Wait for the Lord

Alison-Christian

 

On retreat last week I was reminded of how important waiting is. It is not at all something that we are used to or good at in our world today. As someone pointed out one of our new gods is called “Instant;” another is called “Distraction” – the need to be entertained in every moment. Neither of these gods sits comfortably with waiting. There is a kind of courtesy involved in waiting. We wait for or wait on someone or something until they are ready. Waiting demands patience. It demands that we hand over power to the other. It lives by the old adage that the best things in life are worth waiting for.

What do we have to wait for? First thing, upon waking and best done gazing out the window, cup of tea in hand, we wait for the spirit of the day to make itself known. As we pause and gaze, resisting the temptation to switch on the radio or hurry up and get dressed, we allow God’s presence to be felt. You can’t force this. You have to wait. But the reward is that already the day has depth and meaning. Even if this is the only pausing we do all day it will change the taste of the day.

Leaving the house the temptation is to be full of what we are going towards, our journey to work, or what we have to do. We can be completely oblivious to life outside our heads. We are also living entirely in the future and not in the present moment at all. So the invitation as you open the front door and step out is to pause and again wait on the day. Let it come to you; let it greet you in the weather you step into: the physical feelings of warmth or cold on your skin, the sounds of birdsong, breeze, rain, traffic. Smell the smells: everything from tarmac to sweet smells of grass or box hedge to coffee or curry! Observe the trees; notice the ones coming into bud. Be aware of the people.
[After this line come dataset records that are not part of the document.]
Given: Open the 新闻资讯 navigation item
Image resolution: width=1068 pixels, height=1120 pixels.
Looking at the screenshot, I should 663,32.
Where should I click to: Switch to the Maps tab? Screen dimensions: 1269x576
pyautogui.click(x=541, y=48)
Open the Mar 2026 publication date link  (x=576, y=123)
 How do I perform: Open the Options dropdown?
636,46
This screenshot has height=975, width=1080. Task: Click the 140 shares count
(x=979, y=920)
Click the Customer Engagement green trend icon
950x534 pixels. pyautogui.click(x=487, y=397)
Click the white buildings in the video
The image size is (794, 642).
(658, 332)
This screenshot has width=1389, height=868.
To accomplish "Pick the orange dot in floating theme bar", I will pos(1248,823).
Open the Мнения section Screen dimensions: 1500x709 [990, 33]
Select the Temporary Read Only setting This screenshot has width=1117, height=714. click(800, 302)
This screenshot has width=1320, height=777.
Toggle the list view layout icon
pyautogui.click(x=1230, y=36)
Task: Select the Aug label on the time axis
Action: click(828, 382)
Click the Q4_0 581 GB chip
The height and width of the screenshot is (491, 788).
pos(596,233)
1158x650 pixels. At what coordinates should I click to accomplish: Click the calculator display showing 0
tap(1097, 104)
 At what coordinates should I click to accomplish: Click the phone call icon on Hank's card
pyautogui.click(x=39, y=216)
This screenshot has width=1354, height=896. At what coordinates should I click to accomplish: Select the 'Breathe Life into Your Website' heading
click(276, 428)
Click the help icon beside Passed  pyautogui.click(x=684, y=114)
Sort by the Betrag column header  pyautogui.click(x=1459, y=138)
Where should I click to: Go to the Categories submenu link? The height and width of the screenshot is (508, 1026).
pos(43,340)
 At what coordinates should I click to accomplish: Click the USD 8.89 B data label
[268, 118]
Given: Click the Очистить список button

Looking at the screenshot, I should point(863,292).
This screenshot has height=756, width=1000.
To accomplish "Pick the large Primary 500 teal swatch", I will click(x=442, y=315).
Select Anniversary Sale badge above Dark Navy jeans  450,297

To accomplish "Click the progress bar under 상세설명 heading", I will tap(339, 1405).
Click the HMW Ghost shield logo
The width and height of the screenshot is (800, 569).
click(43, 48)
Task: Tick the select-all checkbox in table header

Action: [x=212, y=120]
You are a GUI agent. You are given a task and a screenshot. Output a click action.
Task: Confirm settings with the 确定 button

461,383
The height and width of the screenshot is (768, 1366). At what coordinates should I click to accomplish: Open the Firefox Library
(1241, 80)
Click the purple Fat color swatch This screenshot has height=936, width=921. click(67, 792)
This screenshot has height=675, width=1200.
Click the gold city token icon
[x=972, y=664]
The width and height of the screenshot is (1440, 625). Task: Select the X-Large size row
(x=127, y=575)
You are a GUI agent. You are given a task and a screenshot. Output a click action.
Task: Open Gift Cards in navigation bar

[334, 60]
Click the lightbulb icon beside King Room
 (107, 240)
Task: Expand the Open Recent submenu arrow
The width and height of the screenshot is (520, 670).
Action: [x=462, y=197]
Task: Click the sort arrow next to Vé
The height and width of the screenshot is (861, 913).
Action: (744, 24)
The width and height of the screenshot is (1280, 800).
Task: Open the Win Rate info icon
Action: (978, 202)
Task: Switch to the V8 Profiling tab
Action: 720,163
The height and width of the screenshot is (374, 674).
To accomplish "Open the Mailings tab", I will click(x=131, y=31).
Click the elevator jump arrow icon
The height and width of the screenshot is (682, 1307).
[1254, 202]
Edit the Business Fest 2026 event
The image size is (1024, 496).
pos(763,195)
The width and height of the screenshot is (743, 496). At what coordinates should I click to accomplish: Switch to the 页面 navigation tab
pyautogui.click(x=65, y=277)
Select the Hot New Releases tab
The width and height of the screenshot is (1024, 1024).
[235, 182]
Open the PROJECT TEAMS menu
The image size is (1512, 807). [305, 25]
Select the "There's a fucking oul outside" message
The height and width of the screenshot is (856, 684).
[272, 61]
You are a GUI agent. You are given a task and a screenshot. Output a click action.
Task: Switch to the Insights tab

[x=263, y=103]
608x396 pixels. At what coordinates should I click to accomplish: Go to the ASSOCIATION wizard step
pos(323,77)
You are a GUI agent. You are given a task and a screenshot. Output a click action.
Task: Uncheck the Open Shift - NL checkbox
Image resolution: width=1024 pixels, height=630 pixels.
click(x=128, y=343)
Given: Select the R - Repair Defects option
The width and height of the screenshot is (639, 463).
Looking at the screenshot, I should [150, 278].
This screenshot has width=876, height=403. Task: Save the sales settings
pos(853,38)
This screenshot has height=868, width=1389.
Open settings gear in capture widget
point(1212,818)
Look at the sky, at the buildings, at the birds in the trees. And then just pause again. In those moments of being and waiting the day tenderly gives itself to you.

In everything we do we are invited to be patient and to wait so that the other may come to us. So we wait on a painting we are looking at until it begins to “speak” to us. We read a piece of scripture or a poem slowly and sometimes more than once and then just sit with it until something communicates itself to us. In conversation we wait for the other person to share without hurrying into our agenda. If the conversation gets deep we allow the silences. With a small child or animal we wait until they feel confident enough to come towards us. We respect their space and needs.

We can get into the habit of pausing during the day and allowing all the richness outside ourselves if we practice it. The more we practice just stopping and waiting for a few moments, the more habitual it becomes and the more alive we feel. It probably starts though with that waiting first thing in the morning. A new day full of its own life and I am allowed to be part of it, thanks be to God.